You have a 20 and say the ammo is expensive. The 29 is the same caliber. Seems to me that out of two choices, the 23 in .40 is the way to go.


----------



## SaltyDog (Jan 1, 2009)

VIVA .40 S&W

It's time to convert - I really like the round and it works great in my G23.

The choice is yours though - sounds like you want to shoot the 10mm but it is too expensive for the ammo.

.40 S&W is not a bargain either but it is available and cheaper than 10mm.


----------



## Thanatos (Oct 9, 2009)

Love my G23....and as SaltyDog stated, .40 S&W is easier to come by than 10mm and cheaper too. Why not go for the 23 in .40, that way you can shoot 10mm when you want and .40 when you want. Variety is the spice of life as they say...


----------



## Pops 1 (Sep 23, 2007)

I carry a G23 daily.


----------



## jeffreybehr (Feb 10, 2009)

I bought a new m.35 and a used m.23 this spring; the former was the 1st pistol I'd ever owned. I LOVE the 35 and shoot it well (for me--pistol shooting is definitely a _learned_ skill), while the 23 I never quite fell in love with...until I tweaked it a little. I enlarged slightly the space into the trigger guard--see http://www.handgunforum.net/showthread.php?t=21614 --and bought some Pierce magazine extenders, NOT the type that increase capacity.










The 23 shoots quite well for me now, and it's my carrygun again, in a Tommy's gunpack. http://www.tommysgunpack.com/ProductDetails.asp?ProductCode=1

I'm now reloading ammo again and can reload practice stuff for $8/50. I use premium-quality Hornady XTP bullets in PD loads and put that together for about a fifth of new cost.

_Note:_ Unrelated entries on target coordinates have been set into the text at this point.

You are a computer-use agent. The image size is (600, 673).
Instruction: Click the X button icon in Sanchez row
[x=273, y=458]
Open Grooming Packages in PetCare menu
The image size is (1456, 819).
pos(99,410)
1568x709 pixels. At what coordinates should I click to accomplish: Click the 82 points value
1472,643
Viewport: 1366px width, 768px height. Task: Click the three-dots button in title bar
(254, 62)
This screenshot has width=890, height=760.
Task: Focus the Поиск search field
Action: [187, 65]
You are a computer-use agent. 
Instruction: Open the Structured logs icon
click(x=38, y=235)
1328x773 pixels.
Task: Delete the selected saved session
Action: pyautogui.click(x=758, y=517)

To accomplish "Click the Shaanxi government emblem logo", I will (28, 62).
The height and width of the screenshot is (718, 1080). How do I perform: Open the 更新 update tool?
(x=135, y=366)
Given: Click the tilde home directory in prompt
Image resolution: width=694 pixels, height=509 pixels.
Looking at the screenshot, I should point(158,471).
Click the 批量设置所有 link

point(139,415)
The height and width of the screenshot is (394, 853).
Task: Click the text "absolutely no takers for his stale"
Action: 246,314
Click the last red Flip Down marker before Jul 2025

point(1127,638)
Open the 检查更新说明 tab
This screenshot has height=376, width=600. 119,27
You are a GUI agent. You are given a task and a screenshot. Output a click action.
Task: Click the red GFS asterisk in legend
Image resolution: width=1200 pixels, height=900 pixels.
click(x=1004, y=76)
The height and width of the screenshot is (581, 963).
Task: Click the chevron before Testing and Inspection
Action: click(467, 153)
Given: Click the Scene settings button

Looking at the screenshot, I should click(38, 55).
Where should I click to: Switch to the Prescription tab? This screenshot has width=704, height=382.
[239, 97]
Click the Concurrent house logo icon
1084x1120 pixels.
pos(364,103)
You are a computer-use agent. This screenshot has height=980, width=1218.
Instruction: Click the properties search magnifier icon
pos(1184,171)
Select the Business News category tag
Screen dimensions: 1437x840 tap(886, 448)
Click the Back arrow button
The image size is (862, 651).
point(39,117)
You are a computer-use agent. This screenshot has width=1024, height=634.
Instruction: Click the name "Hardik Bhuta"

I think the 40S&W caliber is the ideal compromise between high capacity and stopping power.

*Buy the 23. *


----------



## hi im drummer03 (Oct 27, 2008)

As stated above. Go with the 23.Ammo is not a bargain either but alot less and easier to find than 10mm.\

You can find Federal Target rounds at Walmart for 13.49 for 50 rounds of .40


----------